Earlier this year, Dance Monkey hit over 1 billion streams on Spotify, and at the time of writing has just about cracked the 2 billion mark (it’s currently sitting on 1,964,868,292). And that’s only on one streaming platform.

With that number of streams online since the track was dropped back in May 2019, The Daily Mail reports that she’s now earned over $12 million off that one song alone.

I took the liberty of punching in Tones’ streaming numbers into TuneMunk – a calculator that converts stream numbers into a rough estimation of how much royalties are expected. Chucking in the Spotify stream number for Dance Monkey, it gave me a value of $7,859,473.168. Assuming that’s spat out in United States dollars, I popped that number through a currency converter, which gave me $10,618,753.43.

Not quite the $12million from Spotify that the Daily Mail came up with here, but god damn it’s still a shitload of money. May I stress that this is just one song on one streaming platform? The full total is absolutely much higher once you consider Apple Music, Deezer, YouTube, and everywhere else Tones and I has her tracks.

The number boffins over at Spotify have declared that Dance Monkey has kept its spot in the most-streamed Aussie songs of the year – as well as Tones and I picking up the silver for Never Seen The Rain.
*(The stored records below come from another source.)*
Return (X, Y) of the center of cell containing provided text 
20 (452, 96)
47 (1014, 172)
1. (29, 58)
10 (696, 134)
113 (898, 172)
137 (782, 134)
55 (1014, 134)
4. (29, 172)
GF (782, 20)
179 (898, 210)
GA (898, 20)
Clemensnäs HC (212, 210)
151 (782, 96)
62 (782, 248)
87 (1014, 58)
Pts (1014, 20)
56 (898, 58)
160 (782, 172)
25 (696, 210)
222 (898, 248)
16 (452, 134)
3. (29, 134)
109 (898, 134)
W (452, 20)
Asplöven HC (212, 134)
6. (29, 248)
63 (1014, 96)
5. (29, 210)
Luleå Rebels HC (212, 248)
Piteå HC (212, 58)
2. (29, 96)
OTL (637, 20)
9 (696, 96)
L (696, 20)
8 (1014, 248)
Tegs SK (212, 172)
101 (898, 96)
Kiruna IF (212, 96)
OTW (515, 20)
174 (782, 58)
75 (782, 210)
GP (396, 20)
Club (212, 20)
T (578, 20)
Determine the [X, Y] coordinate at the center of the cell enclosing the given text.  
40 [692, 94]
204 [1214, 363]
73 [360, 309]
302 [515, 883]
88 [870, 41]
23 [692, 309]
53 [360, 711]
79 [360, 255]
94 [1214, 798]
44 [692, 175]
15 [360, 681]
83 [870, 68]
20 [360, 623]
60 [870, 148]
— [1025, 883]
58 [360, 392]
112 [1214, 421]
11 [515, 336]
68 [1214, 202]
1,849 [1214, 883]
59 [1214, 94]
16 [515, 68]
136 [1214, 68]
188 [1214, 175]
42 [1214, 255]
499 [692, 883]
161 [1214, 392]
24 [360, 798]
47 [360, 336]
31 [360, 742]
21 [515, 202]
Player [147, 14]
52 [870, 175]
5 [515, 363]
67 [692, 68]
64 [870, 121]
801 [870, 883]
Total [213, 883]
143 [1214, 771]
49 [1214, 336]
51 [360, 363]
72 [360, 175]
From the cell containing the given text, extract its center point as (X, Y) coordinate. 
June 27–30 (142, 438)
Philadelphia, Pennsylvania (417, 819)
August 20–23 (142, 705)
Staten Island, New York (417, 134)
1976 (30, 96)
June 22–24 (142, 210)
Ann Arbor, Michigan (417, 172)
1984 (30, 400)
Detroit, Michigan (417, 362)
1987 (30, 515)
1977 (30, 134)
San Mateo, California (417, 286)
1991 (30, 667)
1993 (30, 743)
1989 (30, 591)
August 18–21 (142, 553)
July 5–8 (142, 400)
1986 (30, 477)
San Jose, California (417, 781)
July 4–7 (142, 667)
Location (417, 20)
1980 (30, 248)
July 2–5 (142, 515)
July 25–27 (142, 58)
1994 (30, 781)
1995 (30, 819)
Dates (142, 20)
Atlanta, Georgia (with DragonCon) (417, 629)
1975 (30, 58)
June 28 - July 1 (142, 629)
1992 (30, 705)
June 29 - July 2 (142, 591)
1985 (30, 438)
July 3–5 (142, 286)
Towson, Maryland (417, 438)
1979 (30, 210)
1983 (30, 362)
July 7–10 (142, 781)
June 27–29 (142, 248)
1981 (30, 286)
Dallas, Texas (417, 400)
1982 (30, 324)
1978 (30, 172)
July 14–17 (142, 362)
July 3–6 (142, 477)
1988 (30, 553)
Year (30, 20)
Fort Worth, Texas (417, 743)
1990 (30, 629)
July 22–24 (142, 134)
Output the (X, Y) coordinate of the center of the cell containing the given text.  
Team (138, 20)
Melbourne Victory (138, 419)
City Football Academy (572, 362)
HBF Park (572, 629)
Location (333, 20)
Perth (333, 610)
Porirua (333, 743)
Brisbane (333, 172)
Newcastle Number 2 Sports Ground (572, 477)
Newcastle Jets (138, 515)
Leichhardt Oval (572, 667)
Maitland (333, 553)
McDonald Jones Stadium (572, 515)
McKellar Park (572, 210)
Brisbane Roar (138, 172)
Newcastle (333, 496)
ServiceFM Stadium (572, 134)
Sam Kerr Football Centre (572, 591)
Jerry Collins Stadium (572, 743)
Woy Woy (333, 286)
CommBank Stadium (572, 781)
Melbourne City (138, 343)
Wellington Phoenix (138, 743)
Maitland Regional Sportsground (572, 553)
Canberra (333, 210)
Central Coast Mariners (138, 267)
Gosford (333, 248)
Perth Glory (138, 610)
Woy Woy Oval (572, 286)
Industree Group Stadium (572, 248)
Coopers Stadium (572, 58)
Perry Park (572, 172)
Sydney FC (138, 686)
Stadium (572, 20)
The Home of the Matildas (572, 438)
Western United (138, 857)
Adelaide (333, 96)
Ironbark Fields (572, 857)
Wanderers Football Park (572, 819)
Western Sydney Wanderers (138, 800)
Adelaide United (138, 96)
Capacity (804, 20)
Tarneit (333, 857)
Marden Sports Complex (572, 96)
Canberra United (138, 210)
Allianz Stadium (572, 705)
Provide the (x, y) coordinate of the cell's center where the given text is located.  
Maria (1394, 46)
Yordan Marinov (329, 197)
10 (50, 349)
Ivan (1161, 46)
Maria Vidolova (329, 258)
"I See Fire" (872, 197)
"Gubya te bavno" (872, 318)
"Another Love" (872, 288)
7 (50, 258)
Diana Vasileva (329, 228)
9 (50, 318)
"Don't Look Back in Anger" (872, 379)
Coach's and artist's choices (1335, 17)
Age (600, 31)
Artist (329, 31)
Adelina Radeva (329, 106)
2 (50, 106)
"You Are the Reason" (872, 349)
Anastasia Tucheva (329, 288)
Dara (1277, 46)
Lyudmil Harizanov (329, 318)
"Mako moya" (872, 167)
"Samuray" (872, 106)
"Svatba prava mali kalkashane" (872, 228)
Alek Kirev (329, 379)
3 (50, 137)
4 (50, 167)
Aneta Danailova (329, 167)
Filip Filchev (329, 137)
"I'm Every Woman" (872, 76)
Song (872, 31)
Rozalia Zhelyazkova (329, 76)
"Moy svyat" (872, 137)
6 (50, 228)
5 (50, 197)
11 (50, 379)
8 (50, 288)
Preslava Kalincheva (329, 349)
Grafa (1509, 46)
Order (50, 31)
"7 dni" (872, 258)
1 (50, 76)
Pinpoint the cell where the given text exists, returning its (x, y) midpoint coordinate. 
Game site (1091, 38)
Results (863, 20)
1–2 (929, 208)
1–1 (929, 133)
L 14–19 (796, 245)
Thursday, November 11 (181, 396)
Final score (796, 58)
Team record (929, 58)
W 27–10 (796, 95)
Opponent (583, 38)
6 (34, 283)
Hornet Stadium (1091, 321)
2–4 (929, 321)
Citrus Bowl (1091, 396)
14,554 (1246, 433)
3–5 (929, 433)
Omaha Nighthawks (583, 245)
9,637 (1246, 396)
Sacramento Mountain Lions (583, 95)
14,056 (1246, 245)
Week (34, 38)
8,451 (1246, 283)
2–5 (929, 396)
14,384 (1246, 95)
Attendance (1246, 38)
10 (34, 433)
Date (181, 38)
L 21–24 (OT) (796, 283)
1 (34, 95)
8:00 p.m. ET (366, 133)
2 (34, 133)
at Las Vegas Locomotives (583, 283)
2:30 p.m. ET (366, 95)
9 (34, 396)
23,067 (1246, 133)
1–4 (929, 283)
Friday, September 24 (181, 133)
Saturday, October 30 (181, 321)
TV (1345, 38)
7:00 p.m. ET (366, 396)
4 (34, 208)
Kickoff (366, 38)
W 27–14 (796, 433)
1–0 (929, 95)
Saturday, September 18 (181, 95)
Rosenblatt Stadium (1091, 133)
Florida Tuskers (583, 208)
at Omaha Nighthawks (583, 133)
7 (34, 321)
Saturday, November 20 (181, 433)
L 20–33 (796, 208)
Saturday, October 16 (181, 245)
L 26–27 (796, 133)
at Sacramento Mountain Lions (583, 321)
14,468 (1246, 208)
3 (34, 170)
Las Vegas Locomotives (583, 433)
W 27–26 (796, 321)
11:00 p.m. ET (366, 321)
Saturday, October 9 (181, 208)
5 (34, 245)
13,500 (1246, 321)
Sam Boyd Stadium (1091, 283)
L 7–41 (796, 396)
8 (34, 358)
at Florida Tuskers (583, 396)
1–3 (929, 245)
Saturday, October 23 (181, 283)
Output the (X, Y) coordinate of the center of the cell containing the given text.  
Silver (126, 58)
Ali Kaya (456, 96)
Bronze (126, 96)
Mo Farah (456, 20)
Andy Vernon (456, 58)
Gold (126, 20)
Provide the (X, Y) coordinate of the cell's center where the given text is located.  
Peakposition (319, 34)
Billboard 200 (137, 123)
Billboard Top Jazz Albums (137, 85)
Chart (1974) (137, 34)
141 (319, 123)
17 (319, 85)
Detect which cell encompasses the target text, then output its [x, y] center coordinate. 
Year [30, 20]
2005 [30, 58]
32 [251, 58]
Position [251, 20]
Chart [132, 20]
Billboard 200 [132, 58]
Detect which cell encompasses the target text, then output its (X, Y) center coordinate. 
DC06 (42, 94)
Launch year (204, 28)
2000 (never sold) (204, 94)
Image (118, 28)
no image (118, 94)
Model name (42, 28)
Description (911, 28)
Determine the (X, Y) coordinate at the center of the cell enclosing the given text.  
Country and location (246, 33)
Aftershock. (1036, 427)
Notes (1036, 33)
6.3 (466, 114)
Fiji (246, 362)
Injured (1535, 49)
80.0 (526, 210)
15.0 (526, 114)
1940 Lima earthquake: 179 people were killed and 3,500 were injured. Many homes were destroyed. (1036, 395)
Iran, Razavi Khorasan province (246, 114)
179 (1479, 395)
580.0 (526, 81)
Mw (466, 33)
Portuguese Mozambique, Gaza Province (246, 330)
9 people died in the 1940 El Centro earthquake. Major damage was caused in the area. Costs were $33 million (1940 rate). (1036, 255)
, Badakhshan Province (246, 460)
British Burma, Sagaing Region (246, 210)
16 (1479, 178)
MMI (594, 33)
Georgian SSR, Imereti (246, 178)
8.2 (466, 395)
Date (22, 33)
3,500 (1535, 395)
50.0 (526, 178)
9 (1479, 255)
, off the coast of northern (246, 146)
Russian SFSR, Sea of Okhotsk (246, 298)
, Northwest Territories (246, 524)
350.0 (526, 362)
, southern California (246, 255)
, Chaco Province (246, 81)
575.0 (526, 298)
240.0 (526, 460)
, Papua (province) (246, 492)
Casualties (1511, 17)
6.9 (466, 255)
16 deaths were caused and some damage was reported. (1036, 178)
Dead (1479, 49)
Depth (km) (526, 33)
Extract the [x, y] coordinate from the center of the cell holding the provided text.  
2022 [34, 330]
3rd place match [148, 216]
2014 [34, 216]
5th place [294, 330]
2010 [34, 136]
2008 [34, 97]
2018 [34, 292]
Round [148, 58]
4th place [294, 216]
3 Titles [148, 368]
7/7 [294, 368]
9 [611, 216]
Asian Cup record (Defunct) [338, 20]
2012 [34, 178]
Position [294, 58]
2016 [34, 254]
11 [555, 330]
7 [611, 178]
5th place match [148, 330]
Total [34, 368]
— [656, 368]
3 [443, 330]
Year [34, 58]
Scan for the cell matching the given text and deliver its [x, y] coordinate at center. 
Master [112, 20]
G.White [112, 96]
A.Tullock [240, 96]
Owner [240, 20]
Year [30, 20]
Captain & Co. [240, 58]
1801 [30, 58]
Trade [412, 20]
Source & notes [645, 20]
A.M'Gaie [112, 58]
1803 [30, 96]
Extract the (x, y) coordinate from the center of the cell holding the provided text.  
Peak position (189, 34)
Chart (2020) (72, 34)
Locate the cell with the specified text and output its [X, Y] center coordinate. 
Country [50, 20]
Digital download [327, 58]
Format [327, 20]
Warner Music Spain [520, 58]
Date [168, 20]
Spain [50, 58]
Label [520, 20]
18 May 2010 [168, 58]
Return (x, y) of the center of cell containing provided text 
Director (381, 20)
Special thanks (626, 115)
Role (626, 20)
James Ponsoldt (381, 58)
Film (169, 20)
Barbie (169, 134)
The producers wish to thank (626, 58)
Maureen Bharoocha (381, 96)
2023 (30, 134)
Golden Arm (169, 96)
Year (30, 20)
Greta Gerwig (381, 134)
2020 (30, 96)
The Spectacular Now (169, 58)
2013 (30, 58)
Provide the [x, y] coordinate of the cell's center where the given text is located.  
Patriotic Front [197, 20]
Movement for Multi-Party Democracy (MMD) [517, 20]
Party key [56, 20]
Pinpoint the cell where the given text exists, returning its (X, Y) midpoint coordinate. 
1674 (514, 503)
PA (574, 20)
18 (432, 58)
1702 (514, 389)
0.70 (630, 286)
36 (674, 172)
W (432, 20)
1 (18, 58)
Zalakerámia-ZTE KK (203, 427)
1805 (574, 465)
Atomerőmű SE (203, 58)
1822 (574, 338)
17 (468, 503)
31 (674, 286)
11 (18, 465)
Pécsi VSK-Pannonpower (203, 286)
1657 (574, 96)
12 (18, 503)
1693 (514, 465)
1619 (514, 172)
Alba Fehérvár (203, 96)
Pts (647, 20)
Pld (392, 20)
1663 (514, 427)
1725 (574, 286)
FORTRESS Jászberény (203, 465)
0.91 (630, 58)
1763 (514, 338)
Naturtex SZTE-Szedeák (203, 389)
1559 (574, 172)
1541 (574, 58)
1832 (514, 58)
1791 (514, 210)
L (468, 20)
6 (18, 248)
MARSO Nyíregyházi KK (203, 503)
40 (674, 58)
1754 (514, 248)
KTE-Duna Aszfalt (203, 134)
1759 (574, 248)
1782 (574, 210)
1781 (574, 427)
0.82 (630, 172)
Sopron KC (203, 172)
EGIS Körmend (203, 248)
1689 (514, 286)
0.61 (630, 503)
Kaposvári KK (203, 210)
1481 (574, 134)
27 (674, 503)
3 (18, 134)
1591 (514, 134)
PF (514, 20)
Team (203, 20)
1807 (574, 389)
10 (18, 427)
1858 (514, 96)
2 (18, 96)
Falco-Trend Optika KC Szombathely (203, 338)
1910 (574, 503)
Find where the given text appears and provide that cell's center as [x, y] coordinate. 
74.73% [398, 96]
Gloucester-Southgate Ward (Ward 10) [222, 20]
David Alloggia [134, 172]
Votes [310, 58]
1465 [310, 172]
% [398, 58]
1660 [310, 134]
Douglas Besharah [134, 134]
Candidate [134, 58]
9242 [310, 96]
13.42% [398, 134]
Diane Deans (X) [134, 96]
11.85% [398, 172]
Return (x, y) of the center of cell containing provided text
She also copped the #2 most-streamed track globally with Dance Monkey.

A pretty solid effort from this year, if you ask me.

It’s entirely unsurprising that Tones and I is very much in the Forbes 30 Under 30 for Entertainment and Sports in Asia-Pacific this year, what with that delicious pay packet some two years after literally busking on the streets of Byron Bay. Now it’s a matter of time before we find out if she’s kept her spot on the 2021 list for the Asia-Pacific region.